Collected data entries

━━━━━━━━━━━━━━━━

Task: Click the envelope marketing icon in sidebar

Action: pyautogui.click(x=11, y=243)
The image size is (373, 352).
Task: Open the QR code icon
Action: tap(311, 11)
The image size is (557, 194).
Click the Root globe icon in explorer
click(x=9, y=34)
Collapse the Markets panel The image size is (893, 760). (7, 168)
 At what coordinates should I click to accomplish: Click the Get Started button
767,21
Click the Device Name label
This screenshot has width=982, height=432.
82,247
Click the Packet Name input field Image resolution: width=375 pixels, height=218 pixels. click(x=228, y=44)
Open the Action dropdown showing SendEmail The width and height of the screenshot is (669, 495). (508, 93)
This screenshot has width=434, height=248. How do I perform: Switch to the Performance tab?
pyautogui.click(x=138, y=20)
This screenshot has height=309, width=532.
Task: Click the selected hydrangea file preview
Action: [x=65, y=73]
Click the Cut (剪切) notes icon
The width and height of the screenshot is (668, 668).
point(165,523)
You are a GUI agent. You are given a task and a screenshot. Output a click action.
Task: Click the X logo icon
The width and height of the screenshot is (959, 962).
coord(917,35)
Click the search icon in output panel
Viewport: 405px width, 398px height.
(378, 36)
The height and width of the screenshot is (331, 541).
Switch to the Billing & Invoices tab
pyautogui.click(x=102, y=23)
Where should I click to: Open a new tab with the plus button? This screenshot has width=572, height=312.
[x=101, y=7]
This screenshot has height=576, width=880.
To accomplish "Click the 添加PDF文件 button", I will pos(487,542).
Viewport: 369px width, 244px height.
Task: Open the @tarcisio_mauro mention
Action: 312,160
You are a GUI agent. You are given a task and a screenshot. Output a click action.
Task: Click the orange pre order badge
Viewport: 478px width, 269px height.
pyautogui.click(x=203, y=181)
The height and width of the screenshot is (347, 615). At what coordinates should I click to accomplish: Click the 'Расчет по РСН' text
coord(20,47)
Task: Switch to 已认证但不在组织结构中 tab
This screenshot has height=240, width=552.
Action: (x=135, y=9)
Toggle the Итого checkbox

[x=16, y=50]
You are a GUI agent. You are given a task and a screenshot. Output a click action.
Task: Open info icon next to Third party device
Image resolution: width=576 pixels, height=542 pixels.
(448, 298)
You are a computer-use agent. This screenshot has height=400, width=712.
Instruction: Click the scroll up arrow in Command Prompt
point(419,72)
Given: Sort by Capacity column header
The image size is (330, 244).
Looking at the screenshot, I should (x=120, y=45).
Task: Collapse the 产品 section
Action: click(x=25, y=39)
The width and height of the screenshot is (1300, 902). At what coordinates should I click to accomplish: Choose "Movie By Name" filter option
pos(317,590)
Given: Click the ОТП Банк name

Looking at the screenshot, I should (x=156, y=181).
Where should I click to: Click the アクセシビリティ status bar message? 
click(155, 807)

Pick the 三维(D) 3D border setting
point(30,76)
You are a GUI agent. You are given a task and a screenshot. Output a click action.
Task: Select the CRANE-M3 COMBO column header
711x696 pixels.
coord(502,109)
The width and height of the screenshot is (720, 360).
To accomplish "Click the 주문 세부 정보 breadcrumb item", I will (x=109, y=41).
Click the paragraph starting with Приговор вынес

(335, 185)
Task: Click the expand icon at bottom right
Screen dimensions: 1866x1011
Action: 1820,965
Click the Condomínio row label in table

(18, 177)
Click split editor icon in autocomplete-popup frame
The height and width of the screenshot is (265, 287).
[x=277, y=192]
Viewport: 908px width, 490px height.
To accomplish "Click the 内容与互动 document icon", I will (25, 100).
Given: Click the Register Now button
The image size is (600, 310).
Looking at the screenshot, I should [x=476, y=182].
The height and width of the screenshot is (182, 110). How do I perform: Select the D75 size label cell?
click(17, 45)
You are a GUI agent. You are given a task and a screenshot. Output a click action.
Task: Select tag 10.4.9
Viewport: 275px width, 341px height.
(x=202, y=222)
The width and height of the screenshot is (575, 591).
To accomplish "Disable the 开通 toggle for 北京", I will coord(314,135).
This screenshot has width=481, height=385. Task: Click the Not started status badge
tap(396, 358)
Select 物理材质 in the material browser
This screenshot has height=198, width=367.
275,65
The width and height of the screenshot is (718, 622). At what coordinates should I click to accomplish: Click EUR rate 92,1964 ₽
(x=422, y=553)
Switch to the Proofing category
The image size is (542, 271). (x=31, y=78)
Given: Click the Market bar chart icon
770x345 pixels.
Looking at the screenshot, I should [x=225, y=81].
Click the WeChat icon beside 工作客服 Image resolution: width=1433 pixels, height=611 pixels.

━━━━━━━━━━━━━━━━

• _PROBLEM DESCRIPTION_:
Restate word for word the lines above, beginning at the first one and ending at the line that carries "This screenshot has height=576, width=880.".

• _WRITTEN SOLUTION_:
Task: Click the envelope marketing icon in sidebar

Action: pyautogui.click(x=11, y=243)
The image size is (373, 352).
Task: Open the QR code icon
Action: tap(311, 11)
The image size is (557, 194).
Click the Root globe icon in explorer
click(x=9, y=34)
Collapse the Markets panel The image size is (893, 760). (7, 168)
 At what coordinates should I click to accomplish: Click the Get Started button
767,21
Click the Device Name label
This screenshot has width=982, height=432.
82,247
Click the Packet Name input field Image resolution: width=375 pixels, height=218 pixels. click(x=228, y=44)
Open the Action dropdown showing SendEmail The width and height of the screenshot is (669, 495). (508, 93)
This screenshot has width=434, height=248. How do I perform: Switch to the Performance tab?
pyautogui.click(x=138, y=20)
This screenshot has height=309, width=532.
Task: Click the selected hydrangea file preview
Action: [x=65, y=73]
Click the Cut (剪切) notes icon
The width and height of the screenshot is (668, 668).
point(165,523)
You are a GUI agent. You are given a task and a screenshot. Output a click action.
Task: Click the X logo icon
The width and height of the screenshot is (959, 962).
coord(917,35)
Click the search icon in output panel
Viewport: 405px width, 398px height.
(378, 36)
The height and width of the screenshot is (331, 541).
Switch to the Billing & Invoices tab
pyautogui.click(x=102, y=23)
Where should I click to: Open a new tab with the plus button? This screenshot has width=572, height=312.
[x=101, y=7]
This screenshot has height=576, width=880.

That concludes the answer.